Fahrerlaubnisrecht: Ohne richterliche Anordnung entnommene Blutprobe ist im Verwaltungsverfahren verwertbar

Das OVG Rheinland-Pfalz berichtet in der Pressemitteilung Nr. 13/2010 über den Beschluss vom 29. Januar 2010, Aktenzeichen: 10 B 11226/09.OVG.

Der Betroffene hatte sein Fahrzeug unter Drogeneinfluss geführt. Die Blutprobe war ohne richterlichen Beschluss entnommen worden. Die Fahrerlaubnisbehörde entzog die Fahrerlaubnis mit Sofortvollzug. Diese Entscheidung hielt nun auch vor dem OVG.

Das durch Nichtbeachtung des Richtervorbehaltes (evtl.) entstehende Beweisverwertungsverbot im Hinblick auf die Blutprobe ist nach nicht zu beanstandender Auffassung des OVG im Verwaltungsverfahren unbeachtlich. Dies folge aus der Tatsache, dass der Entzug der Fahrerlaubnis der Gefahrenabwehr dient.
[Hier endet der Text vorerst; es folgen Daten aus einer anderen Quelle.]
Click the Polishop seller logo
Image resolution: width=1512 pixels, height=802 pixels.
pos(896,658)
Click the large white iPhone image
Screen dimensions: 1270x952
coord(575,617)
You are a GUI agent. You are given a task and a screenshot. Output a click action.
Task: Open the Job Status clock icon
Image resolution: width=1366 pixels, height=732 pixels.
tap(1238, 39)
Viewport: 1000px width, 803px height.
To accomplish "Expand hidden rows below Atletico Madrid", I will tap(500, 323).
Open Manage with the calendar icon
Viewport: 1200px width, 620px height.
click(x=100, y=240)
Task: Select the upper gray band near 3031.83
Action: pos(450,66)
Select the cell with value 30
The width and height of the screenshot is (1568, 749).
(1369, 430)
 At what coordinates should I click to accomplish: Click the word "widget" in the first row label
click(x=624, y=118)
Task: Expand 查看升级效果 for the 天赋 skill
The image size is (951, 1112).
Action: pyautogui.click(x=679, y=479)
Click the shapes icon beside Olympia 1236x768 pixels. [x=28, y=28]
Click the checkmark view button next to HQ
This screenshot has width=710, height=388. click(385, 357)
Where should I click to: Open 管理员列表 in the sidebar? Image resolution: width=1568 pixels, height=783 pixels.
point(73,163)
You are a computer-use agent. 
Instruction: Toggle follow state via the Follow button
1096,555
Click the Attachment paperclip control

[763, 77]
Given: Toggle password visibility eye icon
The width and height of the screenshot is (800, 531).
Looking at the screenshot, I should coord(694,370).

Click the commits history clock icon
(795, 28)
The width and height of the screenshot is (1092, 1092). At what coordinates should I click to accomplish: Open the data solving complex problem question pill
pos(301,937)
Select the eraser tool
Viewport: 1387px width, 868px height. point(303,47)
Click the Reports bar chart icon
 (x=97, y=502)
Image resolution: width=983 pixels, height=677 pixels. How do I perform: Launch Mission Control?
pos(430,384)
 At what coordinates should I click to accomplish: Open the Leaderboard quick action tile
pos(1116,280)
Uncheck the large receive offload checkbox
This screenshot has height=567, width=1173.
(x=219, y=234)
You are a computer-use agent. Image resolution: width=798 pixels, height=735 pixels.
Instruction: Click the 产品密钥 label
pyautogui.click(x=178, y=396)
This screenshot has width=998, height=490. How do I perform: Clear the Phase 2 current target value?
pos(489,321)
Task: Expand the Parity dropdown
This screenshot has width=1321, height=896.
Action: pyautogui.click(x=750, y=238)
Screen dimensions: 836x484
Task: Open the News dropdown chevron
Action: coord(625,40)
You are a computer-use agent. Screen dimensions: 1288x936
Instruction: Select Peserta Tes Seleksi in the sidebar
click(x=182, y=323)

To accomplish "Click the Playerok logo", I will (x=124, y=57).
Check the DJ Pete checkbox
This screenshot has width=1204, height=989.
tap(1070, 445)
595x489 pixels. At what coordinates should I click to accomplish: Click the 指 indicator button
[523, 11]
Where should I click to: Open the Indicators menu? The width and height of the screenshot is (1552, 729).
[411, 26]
Der Gefahr durch unter Drogen fahrende Kraftfahrzeugführer muss auch begegnet werden können, wenn das Ergebnis der Blutprobe nicht verwertbar ist.

Dem ist zuzustimmen, mindestens soweit die Blutprobe einzig wegen Verletzung des Richtervorbehaltes unverwertbar werden würde.

Mein Rat: Wenn Sie wegen des Führens eines Kraftfahrzeuges unter Alkohol- oder Drogeneinfluss mit einem straf- oder bußgeldrechtlichen Ermittlungsverfahren oder einem Verwaltungsverfahren vor der Fahrerlaubnisbehörde konfrontiert werden, suchen Sie sofort einen spezialisierten Rechtsanwalt auf. Vermeiden Sie jegliche Einlassungen vor den Behörden. Auch ein eingestelltes Strafverfahren schützt meist nicht vor einem Fahrerlaubnisentzug durch die Verwaltungsbehörde.